WORK TO BE COMPLETED
Using the data below, copy out all lines with the word "last".

Pixel coordinate grounding data:
# # # # #

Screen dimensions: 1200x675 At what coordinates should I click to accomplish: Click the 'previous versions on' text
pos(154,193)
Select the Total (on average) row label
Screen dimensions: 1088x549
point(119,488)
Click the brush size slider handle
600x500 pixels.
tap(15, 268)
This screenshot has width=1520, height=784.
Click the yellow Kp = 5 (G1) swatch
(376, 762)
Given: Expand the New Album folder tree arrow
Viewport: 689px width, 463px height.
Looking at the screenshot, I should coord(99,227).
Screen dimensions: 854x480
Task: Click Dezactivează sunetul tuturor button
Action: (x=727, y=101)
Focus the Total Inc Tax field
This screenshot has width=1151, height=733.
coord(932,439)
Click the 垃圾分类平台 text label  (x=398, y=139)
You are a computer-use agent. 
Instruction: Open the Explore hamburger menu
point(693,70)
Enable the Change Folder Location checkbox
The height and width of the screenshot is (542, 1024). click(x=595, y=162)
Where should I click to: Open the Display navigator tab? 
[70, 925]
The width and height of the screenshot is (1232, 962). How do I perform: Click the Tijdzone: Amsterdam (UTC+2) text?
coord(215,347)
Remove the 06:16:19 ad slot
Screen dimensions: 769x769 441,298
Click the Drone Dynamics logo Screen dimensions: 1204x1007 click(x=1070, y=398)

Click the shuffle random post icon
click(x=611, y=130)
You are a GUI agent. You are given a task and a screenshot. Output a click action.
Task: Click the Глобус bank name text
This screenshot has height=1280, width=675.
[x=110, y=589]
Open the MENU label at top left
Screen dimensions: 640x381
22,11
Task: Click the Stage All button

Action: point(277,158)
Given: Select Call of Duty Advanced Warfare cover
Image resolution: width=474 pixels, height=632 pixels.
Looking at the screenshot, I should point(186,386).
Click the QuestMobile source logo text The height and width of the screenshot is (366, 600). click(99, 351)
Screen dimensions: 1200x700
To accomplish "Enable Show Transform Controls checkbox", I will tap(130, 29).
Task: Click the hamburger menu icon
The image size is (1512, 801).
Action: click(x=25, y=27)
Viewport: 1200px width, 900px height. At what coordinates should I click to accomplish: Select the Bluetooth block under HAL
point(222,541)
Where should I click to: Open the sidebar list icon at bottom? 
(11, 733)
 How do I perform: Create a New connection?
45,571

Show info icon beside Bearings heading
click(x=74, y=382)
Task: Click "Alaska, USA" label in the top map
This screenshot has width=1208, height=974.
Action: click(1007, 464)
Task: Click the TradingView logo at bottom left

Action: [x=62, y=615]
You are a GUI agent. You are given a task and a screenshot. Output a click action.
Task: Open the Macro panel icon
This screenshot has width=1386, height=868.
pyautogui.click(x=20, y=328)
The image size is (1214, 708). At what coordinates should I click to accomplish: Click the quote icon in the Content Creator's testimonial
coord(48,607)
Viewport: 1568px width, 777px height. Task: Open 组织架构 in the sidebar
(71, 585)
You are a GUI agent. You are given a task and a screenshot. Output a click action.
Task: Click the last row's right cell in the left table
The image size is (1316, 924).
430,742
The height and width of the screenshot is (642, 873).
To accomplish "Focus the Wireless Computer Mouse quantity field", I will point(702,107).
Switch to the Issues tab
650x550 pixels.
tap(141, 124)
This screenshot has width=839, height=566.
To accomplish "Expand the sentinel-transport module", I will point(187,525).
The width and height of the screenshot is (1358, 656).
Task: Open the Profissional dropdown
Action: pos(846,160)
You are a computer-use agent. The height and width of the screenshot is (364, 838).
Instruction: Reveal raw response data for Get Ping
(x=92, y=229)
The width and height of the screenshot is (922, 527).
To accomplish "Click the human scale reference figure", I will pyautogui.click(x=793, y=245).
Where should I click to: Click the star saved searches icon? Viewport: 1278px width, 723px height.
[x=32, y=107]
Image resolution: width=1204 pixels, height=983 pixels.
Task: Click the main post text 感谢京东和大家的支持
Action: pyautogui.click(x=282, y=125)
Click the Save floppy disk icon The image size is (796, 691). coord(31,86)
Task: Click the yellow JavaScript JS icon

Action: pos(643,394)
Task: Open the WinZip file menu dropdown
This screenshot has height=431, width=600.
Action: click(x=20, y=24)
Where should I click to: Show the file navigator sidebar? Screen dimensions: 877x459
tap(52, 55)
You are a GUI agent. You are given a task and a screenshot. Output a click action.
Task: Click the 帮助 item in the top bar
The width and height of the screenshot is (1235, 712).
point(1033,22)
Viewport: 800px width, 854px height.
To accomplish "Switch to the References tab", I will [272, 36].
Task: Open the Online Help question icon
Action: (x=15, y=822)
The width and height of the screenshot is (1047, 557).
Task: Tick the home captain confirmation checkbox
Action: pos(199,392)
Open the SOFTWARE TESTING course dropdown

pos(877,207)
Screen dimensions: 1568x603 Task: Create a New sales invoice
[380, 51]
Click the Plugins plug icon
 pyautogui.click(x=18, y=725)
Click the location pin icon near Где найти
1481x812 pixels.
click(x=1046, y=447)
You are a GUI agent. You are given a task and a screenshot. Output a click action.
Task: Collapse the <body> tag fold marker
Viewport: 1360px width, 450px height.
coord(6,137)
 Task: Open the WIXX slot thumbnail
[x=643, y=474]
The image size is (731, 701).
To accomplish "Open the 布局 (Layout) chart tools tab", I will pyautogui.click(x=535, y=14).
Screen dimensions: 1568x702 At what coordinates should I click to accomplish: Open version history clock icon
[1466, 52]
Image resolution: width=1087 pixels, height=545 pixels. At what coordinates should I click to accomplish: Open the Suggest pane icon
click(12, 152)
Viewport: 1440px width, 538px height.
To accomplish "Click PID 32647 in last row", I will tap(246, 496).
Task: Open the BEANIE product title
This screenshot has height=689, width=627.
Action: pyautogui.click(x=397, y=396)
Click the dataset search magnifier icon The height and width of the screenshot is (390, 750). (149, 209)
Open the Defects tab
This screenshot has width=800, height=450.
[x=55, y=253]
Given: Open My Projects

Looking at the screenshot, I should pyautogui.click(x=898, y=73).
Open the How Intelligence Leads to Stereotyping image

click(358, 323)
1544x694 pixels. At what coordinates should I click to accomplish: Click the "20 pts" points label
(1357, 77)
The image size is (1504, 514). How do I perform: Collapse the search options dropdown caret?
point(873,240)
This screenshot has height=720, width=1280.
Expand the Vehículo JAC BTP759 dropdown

# # # # #

EXERCISE SOLUTION
Task: Click the last row's right cell in the left table
To accomplish "Click PID 32647 in last row", I will tap(246, 496).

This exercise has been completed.